Q-Star Meets Scalable Posterior Sampling: Bridging Theory and Practice via HyperAgent

Abstract

We propose HyperAgent, a reinforcement learning (RL) algorithm based on the hypermodel framework for exploration in RL. HyperAgent allows for the efficient incremental approximation of posteriors associated with an optimal action-value function ($Q^\star$) without the need for conjugacy and follows the greedy policies w.r.t. these approximate posterior samples. We demonstrate that HyperAgent offers robust performance in large-scale deep RL benchmarks. It can solve Deep Sea hard exploration problems with episodes that optimally scale with problem size and exhibits significant efficiency gains in the Atari suite. Implementing HyperAgent requires minimal code addition to well-established deep RL frameworks like DQN. We theoretically prove that, under tabular assumptions, HyperAgent achieves logarithmic per-step computational complexity while attaining sublinear regret, matching the best known randomized tabular RL algorithm.

Publication
International Conference on Machine Learning (ICML)

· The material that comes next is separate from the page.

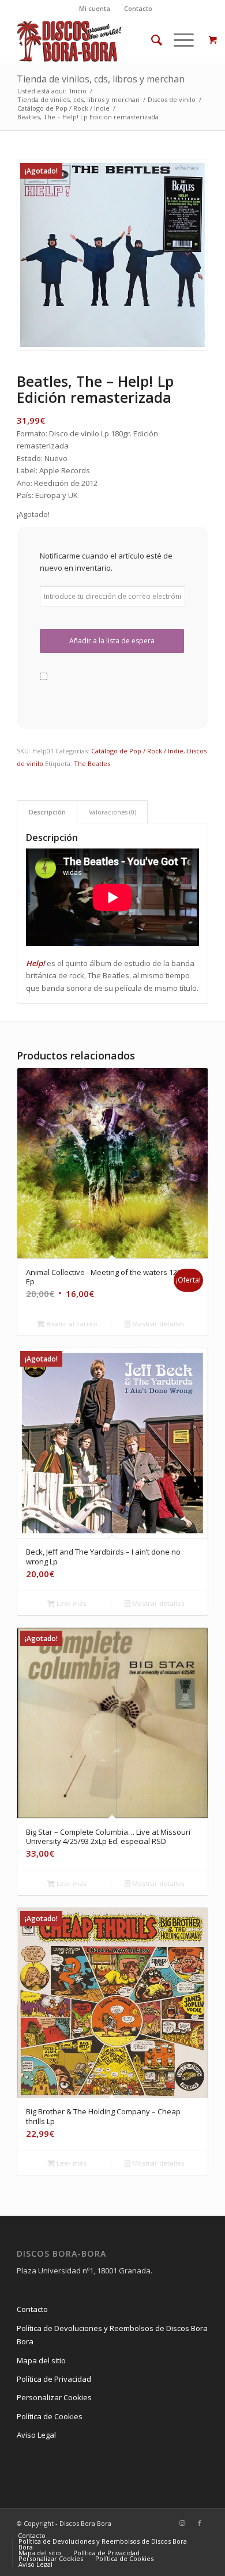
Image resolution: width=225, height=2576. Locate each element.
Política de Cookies (49, 2416)
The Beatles (92, 763)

Summary of technical contributions of HyperAgent

  1. New probability tools in high-dimensional probability and statistics
  • The first probability tool for sequential random projection, a non-trivial martingale extension of Johnson-Lindenstrauss (JL) for adaptively sampled data due to the sequential nature of RL;
  • A unified and simple analysis for JL via high-dimension extension of Hanson-Wright.
  1. Methodology for sequential-decision making
  • Hypermodel: efficient incremental approximation of the posterior (uncertainty quantification) over complex models without leveraging conjugacy as encountering more data;
  • Index sampling: approximate posterior sampling for data-efficient sequential decision-making.
  1. Results for sequential-decision making
  • Practically, our developed HyperAgent demonstrates its robust performance in large-scale deep RL benchmarks with significant efficiency gain in terms of both data and computation;
  • Theoretically, the first method to achieve logarithmic per-step computation and sublinear under tabular episodic RL and linear contextual bandit setups among practically scalable algorithms. At the heart of the analysis is the sequential incremental posterior approximation argument, made possible by the our developed first probability tool for sequential random projection.